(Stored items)
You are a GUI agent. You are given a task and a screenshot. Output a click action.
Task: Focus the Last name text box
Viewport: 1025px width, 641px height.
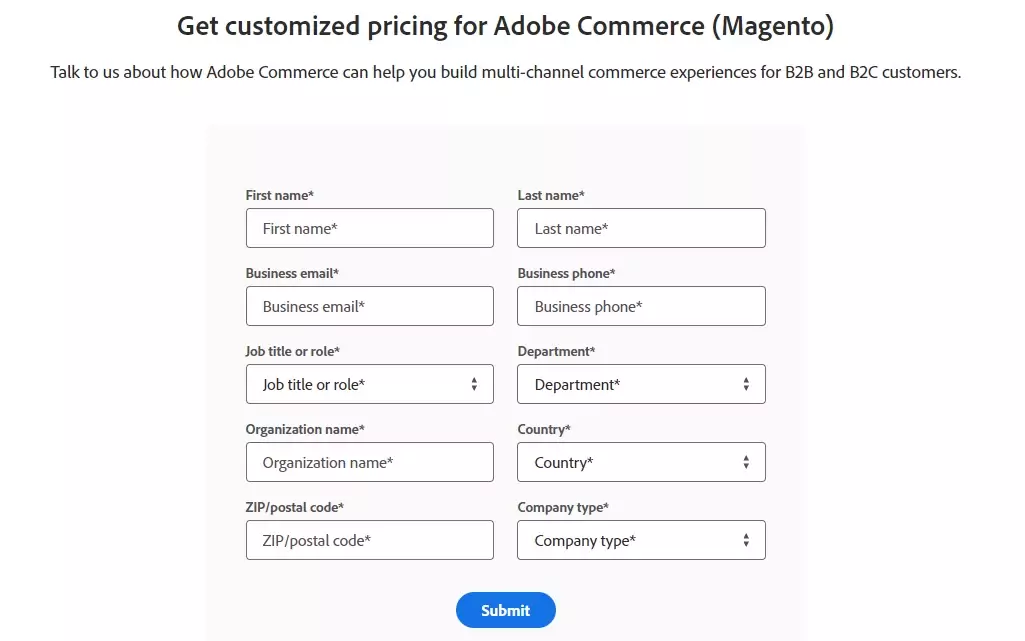[x=641, y=228]
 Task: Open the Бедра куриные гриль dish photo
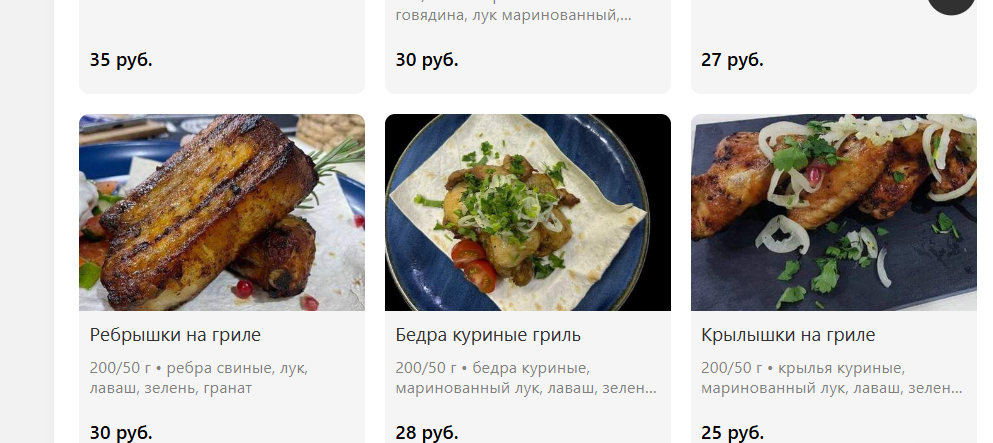tap(528, 212)
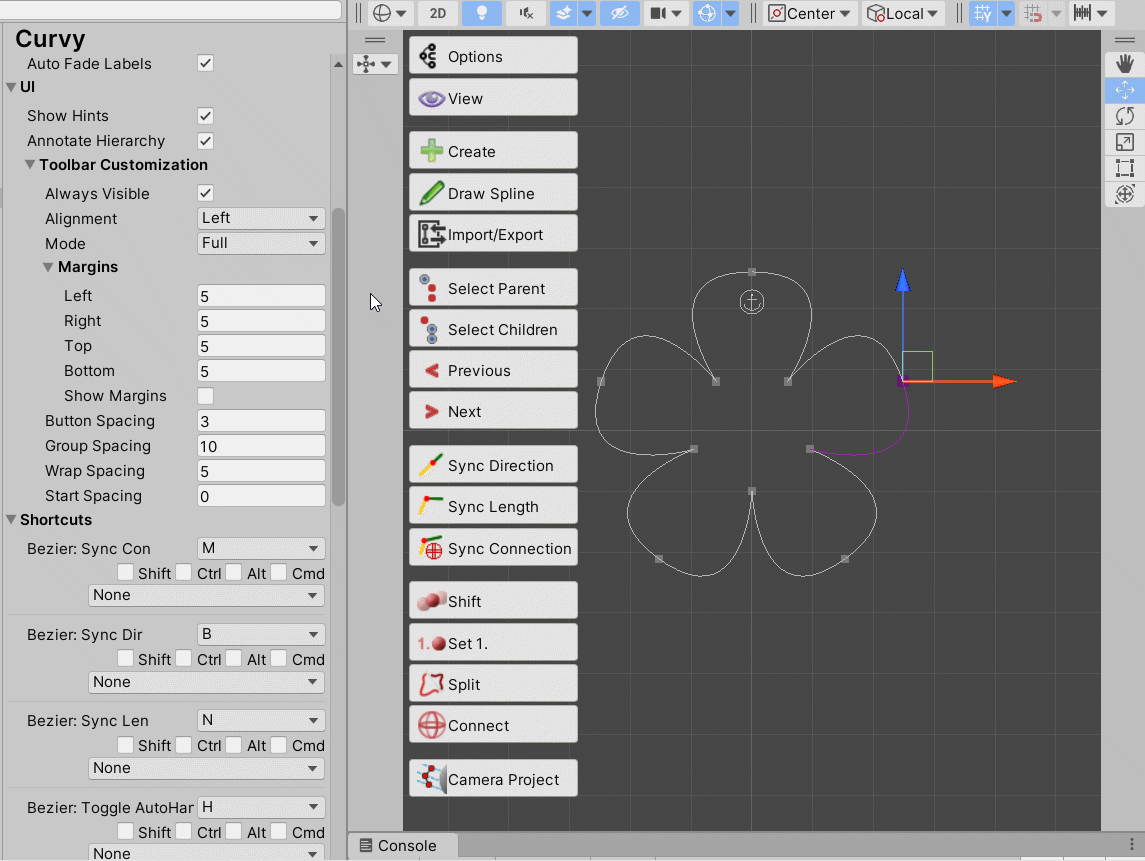The width and height of the screenshot is (1145, 861).
Task: Click the Sync Direction tool
Action: point(492,464)
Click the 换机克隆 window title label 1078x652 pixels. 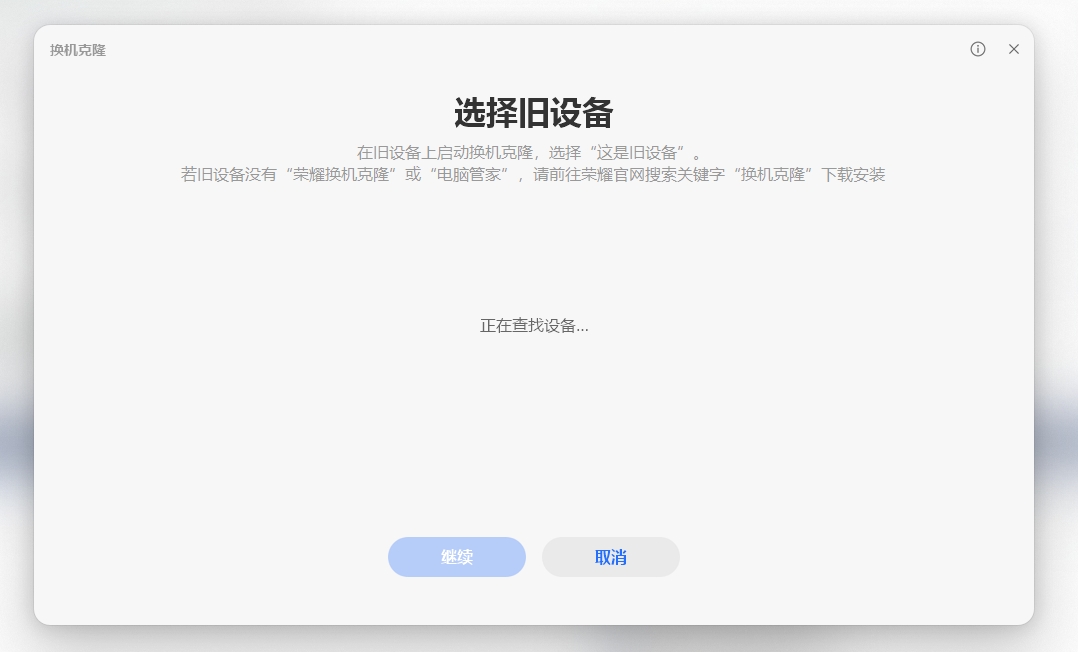[78, 50]
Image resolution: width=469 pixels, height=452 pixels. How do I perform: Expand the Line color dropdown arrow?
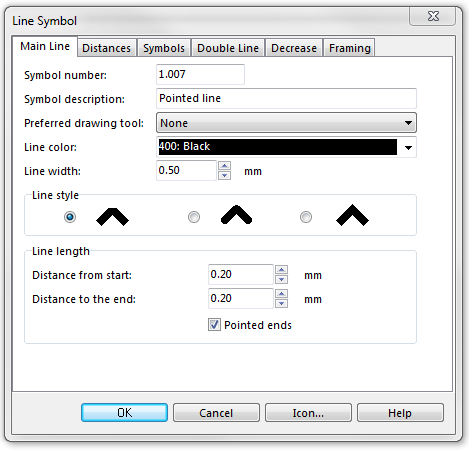tap(408, 147)
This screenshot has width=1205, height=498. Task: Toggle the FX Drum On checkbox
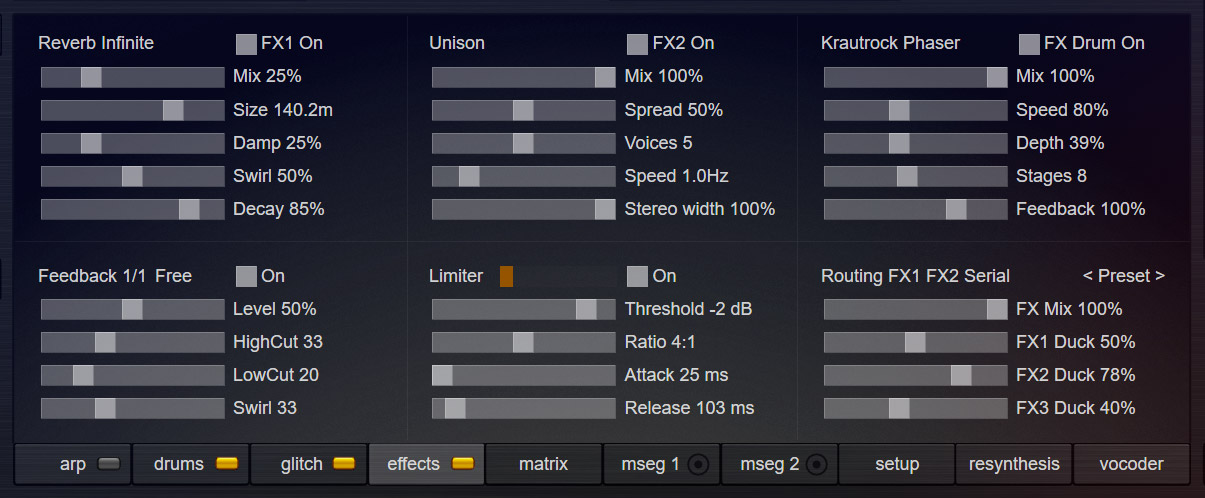1029,44
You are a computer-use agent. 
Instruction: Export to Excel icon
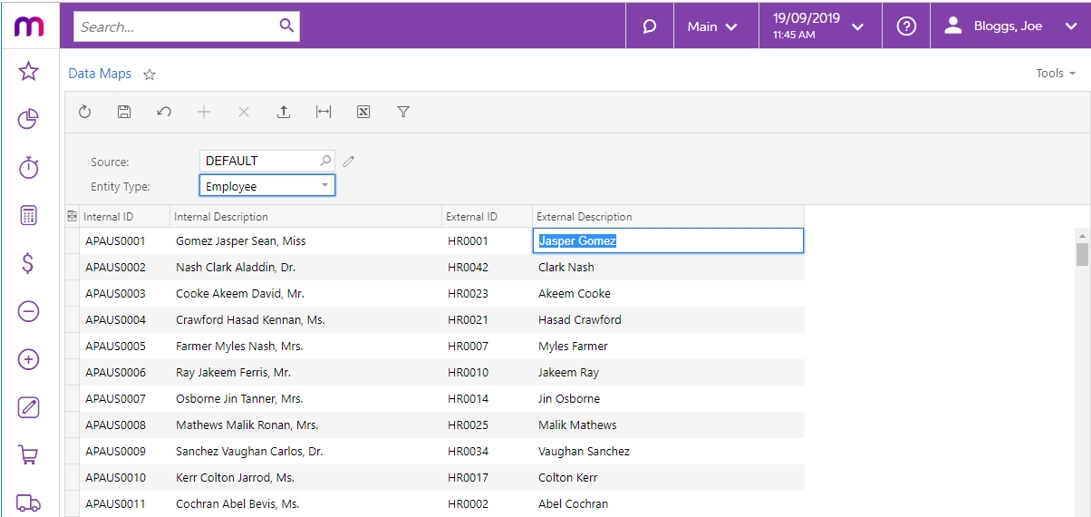click(363, 111)
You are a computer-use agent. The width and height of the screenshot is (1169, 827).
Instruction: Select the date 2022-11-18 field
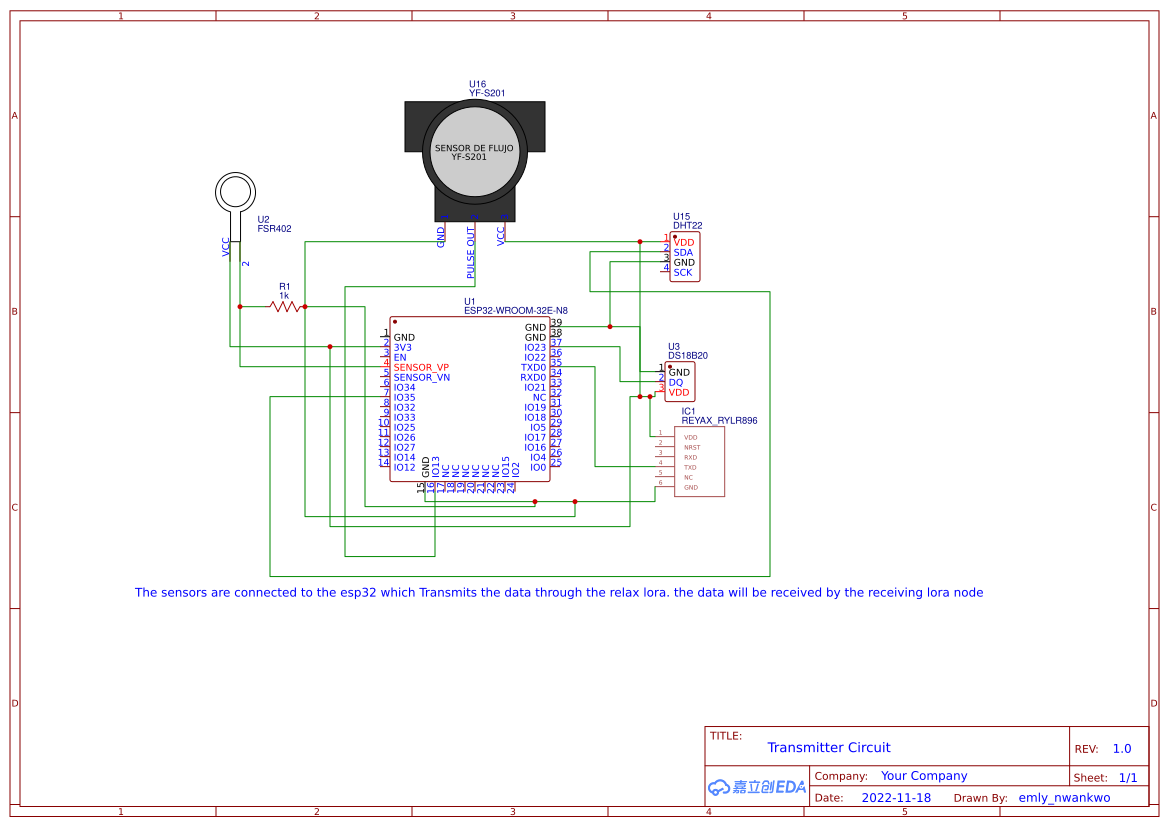(896, 797)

Problem description = Look through the records and count each line that holds "agent". Write only the total.

Result = 3